> Stated exercise:
Update the lines from the one containing "The image size is (1114, 439)." through the end of the records, inclusive, so that "link" becomes "entry" and nothing else changes. Give only those lines, without the pictures.

> Data for processing:
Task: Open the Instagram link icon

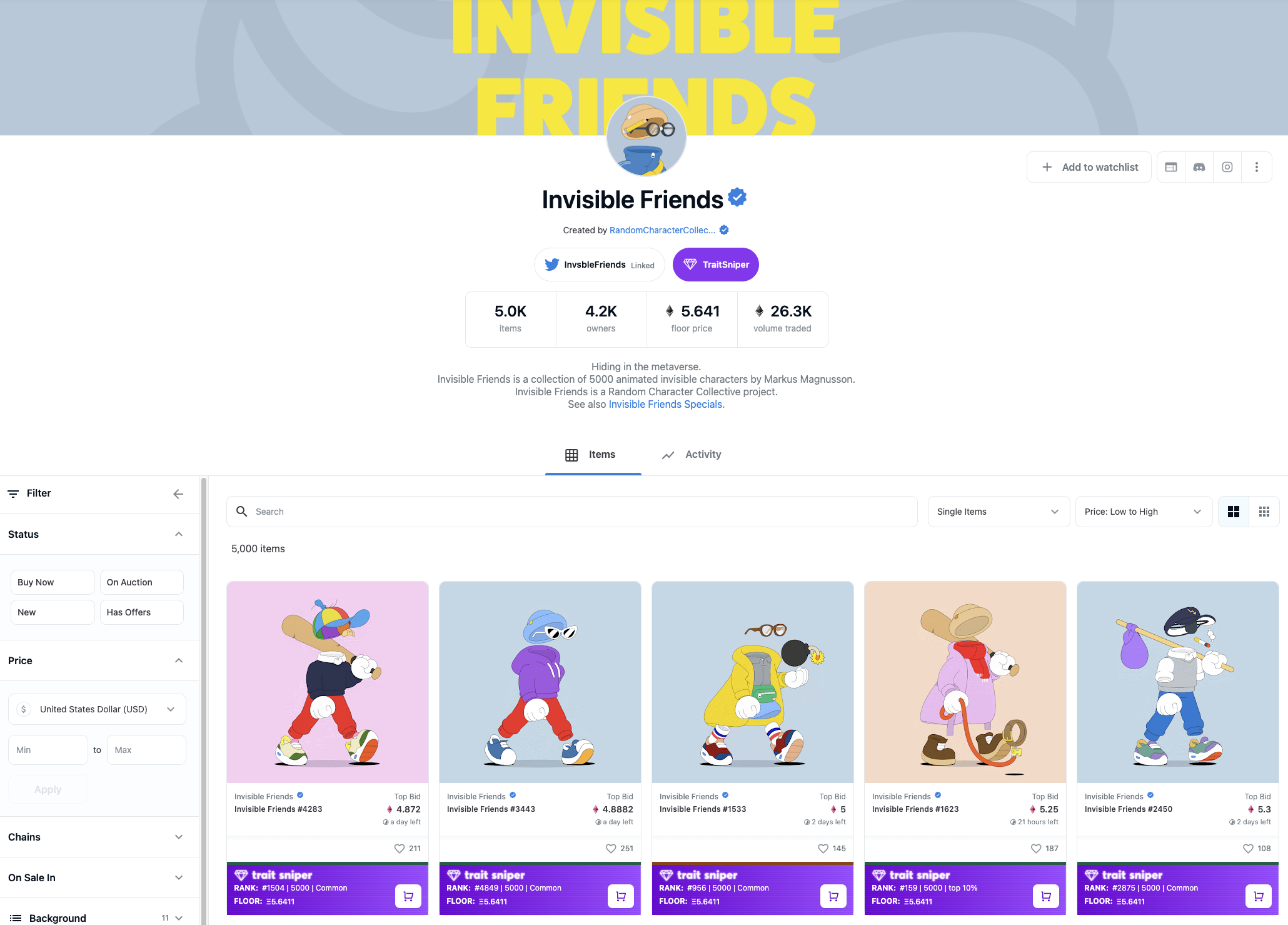Action: point(1227,167)
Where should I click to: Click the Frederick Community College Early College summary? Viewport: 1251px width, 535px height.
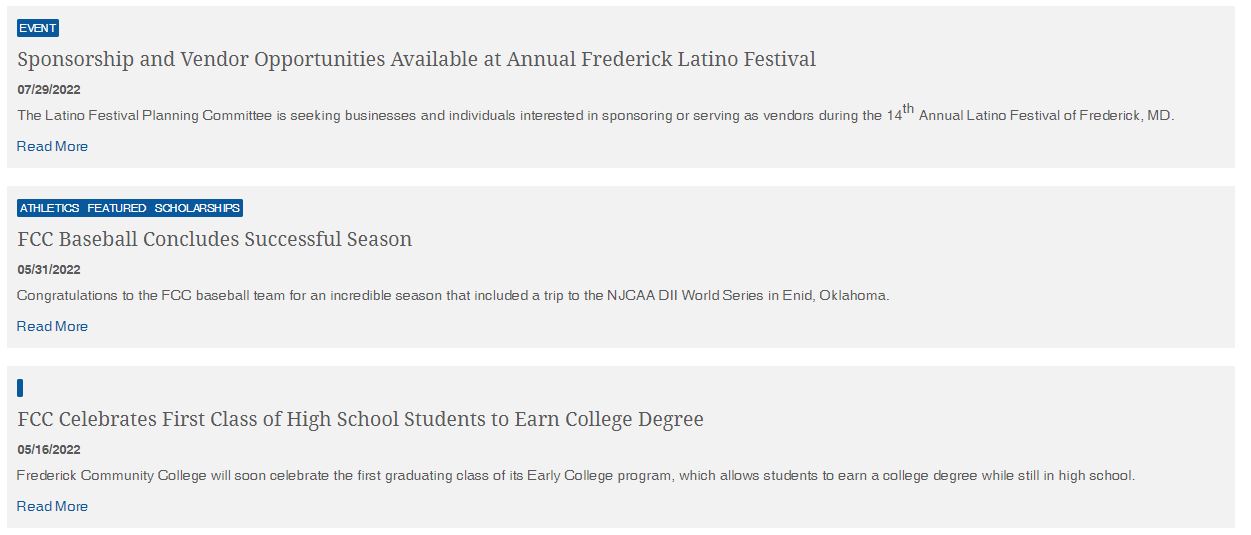(x=576, y=475)
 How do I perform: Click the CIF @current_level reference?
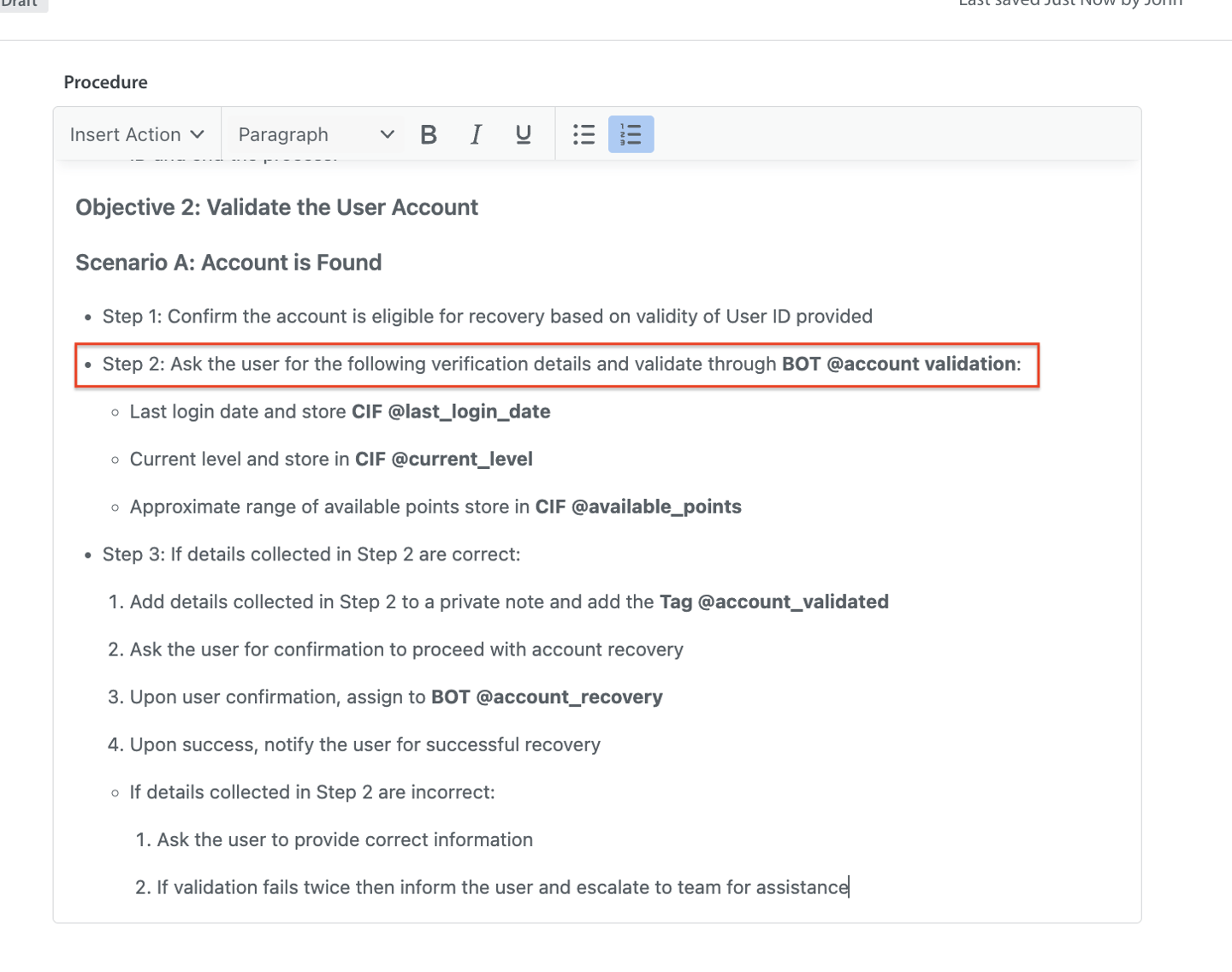coord(443,459)
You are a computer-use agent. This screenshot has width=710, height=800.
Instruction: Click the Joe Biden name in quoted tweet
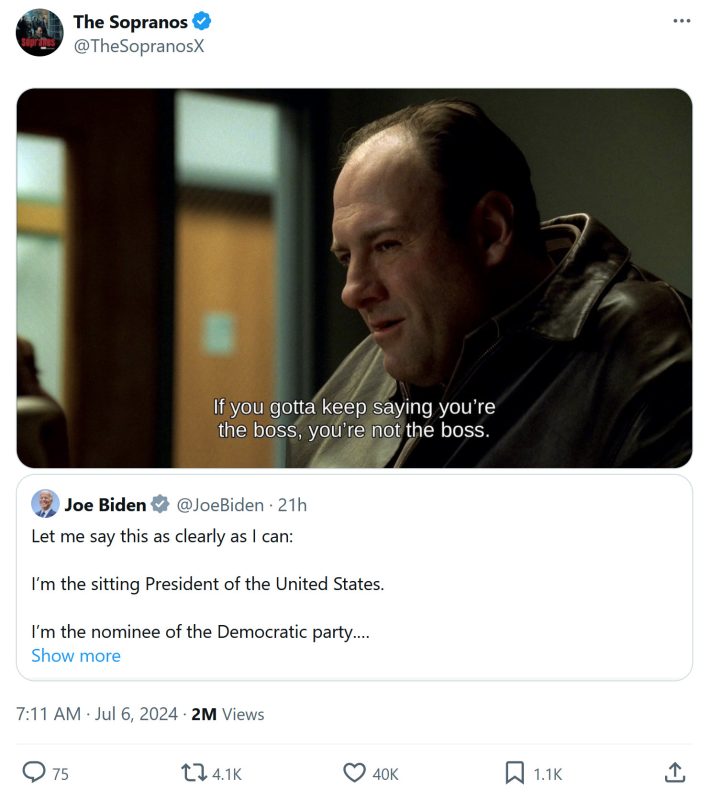[x=105, y=504]
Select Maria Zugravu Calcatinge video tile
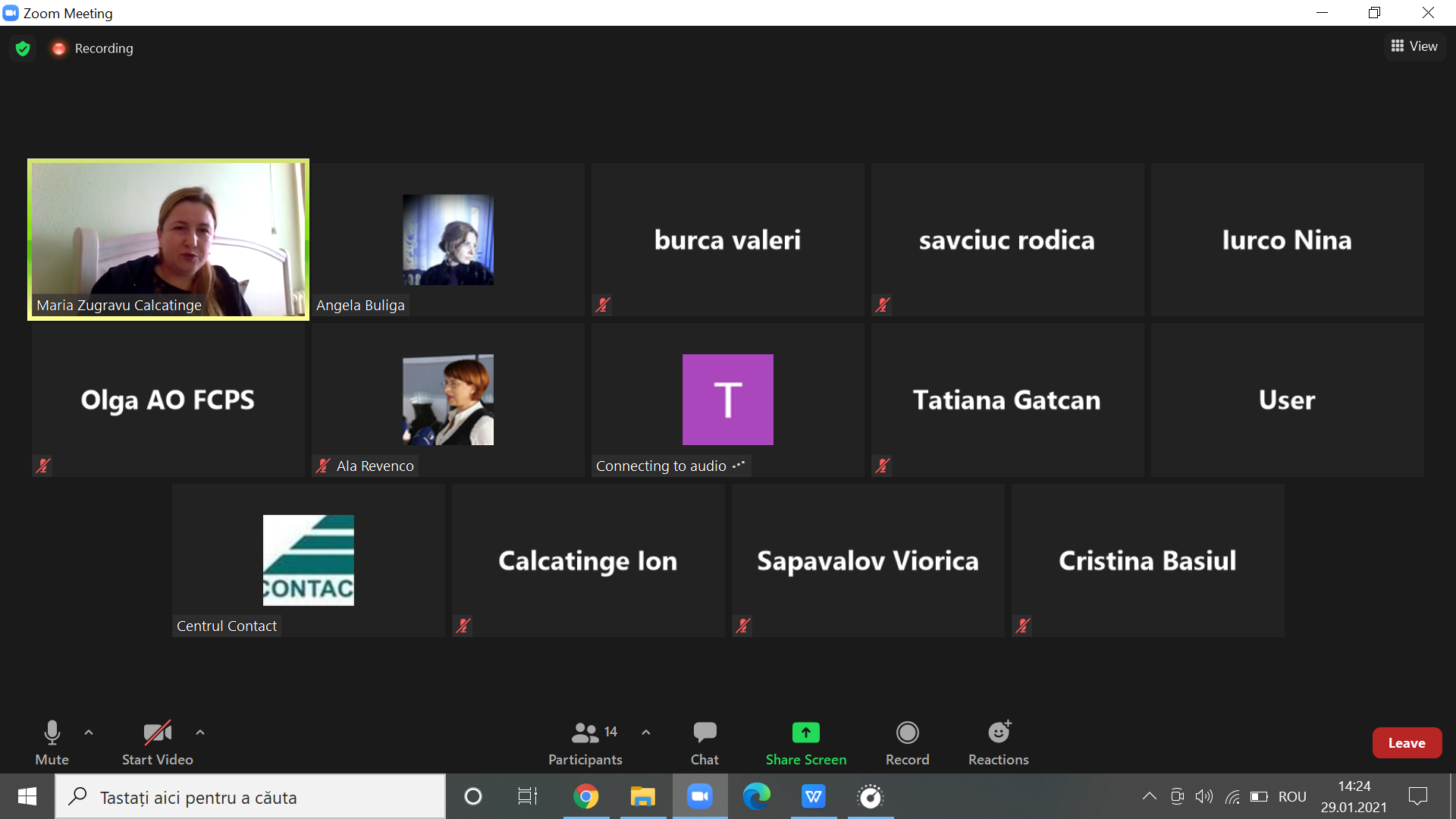 tap(168, 239)
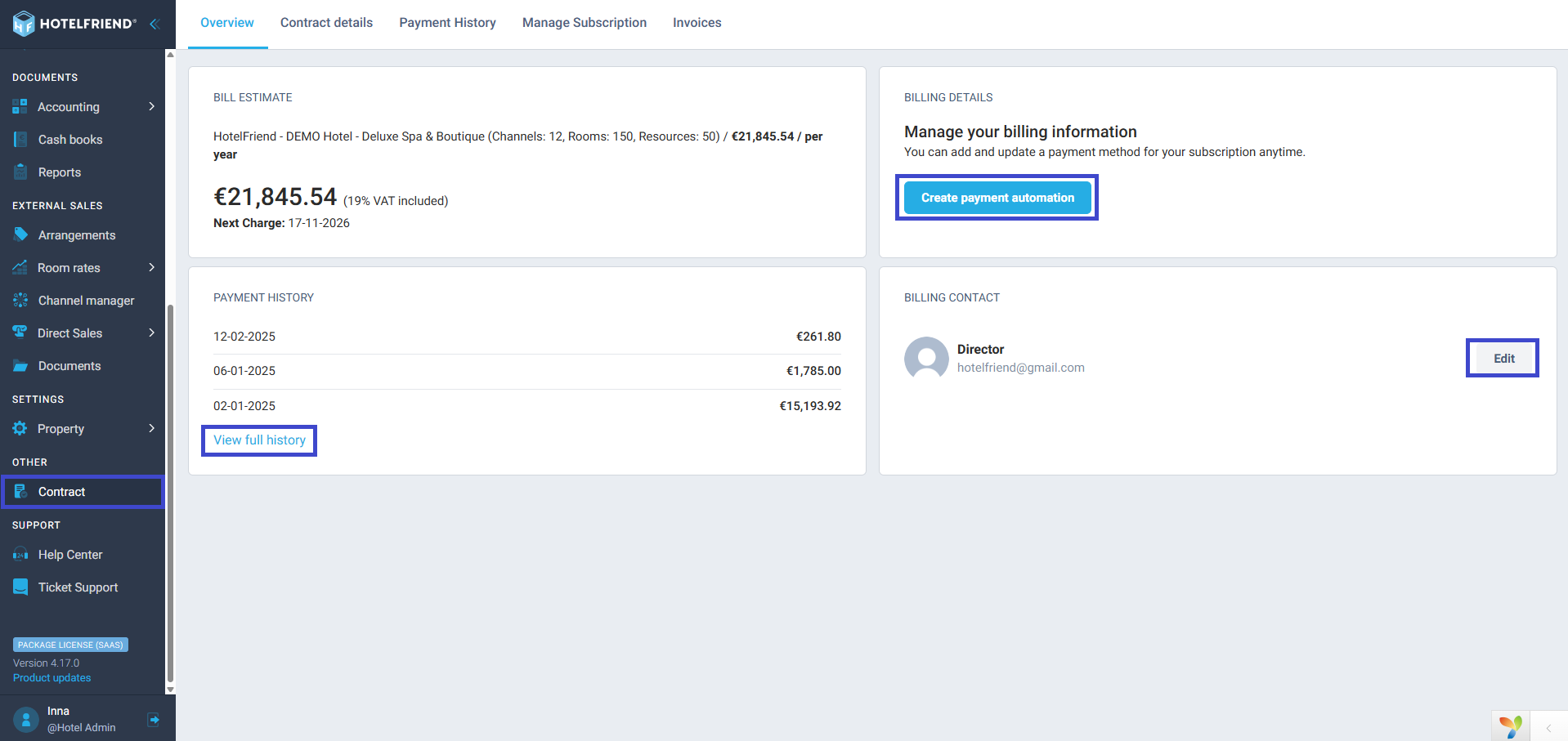Edit the Director billing contact
This screenshot has width=1568, height=741.
[1503, 358]
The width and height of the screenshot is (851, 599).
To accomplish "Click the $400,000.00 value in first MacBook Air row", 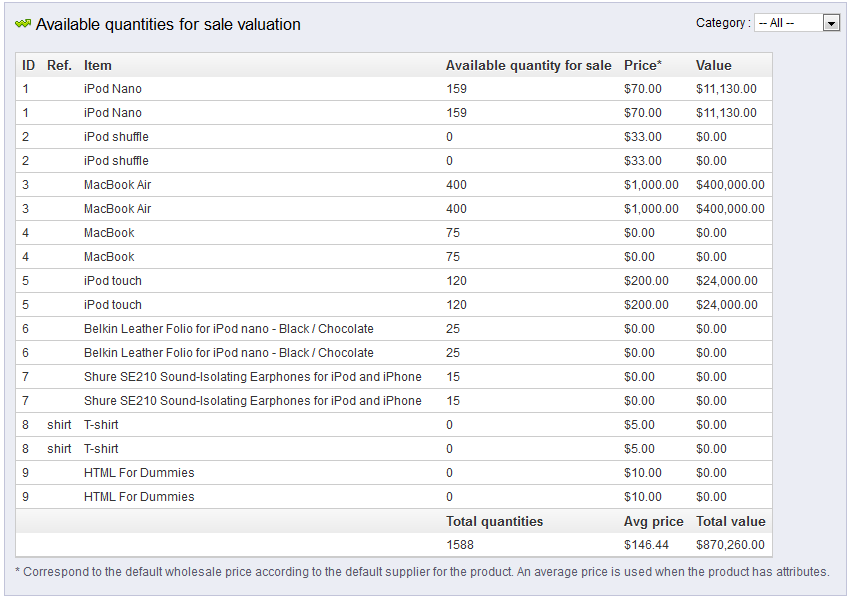I will (730, 185).
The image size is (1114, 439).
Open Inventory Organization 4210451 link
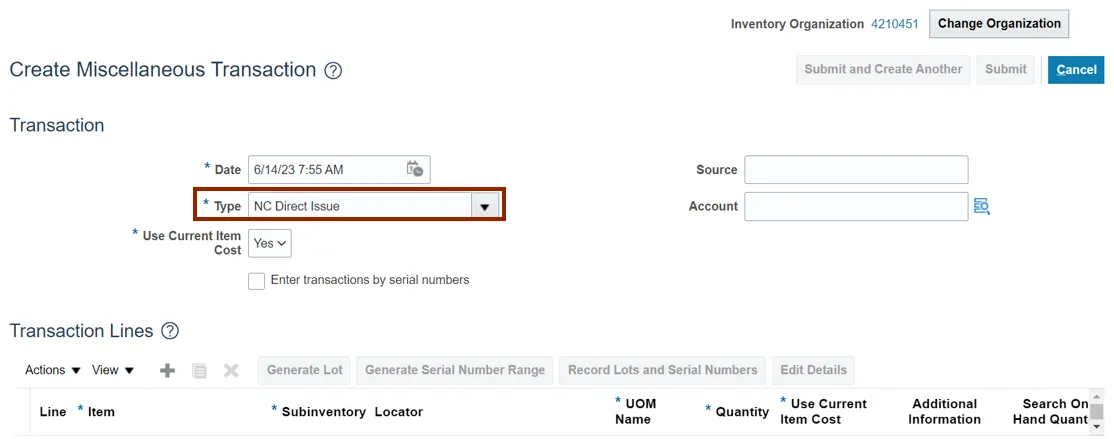[895, 24]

> Answer for this exercise:
The image size is (1114, 439).
Open Inventory Organization 4210451 entry
[895, 24]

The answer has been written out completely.